■ **PROVIDED INFORMATION**
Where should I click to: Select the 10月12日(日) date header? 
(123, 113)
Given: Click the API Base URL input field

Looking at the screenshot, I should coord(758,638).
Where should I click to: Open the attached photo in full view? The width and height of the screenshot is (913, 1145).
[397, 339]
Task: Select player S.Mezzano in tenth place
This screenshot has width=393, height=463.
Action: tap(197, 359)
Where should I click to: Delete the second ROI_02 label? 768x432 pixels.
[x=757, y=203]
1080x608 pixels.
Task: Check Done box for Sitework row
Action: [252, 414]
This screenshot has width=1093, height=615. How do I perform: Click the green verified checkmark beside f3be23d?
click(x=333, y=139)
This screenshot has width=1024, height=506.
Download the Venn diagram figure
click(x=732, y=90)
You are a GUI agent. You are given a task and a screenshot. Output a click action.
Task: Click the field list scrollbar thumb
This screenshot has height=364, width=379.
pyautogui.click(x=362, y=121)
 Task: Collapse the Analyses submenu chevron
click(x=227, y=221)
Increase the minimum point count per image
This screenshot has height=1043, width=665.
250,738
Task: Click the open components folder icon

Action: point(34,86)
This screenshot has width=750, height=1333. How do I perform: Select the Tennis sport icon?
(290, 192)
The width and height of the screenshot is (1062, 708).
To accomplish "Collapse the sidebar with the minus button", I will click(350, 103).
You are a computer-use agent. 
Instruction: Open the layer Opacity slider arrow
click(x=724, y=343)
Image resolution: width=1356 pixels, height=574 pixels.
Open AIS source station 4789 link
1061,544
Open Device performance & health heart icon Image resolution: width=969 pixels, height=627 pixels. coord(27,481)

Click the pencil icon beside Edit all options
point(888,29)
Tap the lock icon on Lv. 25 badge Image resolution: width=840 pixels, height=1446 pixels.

■ **PROBLEM TO WORK ON**
Print the material above exactly as it appears, from the line with "Given: Click the API Base URL input field" to the line with "will click(350, 103).", including both of those lines.

■ **WRITTEN RESPONSE**
Given: Click the API Base URL input field

Looking at the screenshot, I should coord(758,638).
Where should I click to: Open the attached photo in full view? The width and height of the screenshot is (913, 1145).
[397, 339]
Task: Select player S.Mezzano in tenth place
This screenshot has width=393, height=463.
Action: tap(197, 359)
Where should I click to: Delete the second ROI_02 label? 768x432 pixels.
[x=757, y=203]
1080x608 pixels.
Task: Check Done box for Sitework row
Action: [252, 414]
This screenshot has width=1093, height=615. How do I perform: Click the green verified checkmark beside f3be23d?
click(x=333, y=139)
This screenshot has width=1024, height=506.
Download the Venn diagram figure
click(x=732, y=90)
You are a GUI agent. You are given a task and a screenshot. Output a click action.
Task: Click the field list scrollbar thumb
This screenshot has height=364, width=379.
pyautogui.click(x=362, y=121)
 Task: Collapse the Analyses submenu chevron
click(x=227, y=221)
Increase the minimum point count per image
This screenshot has height=1043, width=665.
250,738
Task: Click the open components folder icon

Action: point(34,86)
This screenshot has width=750, height=1333. How do I perform: Select the Tennis sport icon?
(290, 192)
The width and height of the screenshot is (1062, 708).
To accomplish "Collapse the sidebar with the minus button", I will click(350, 103).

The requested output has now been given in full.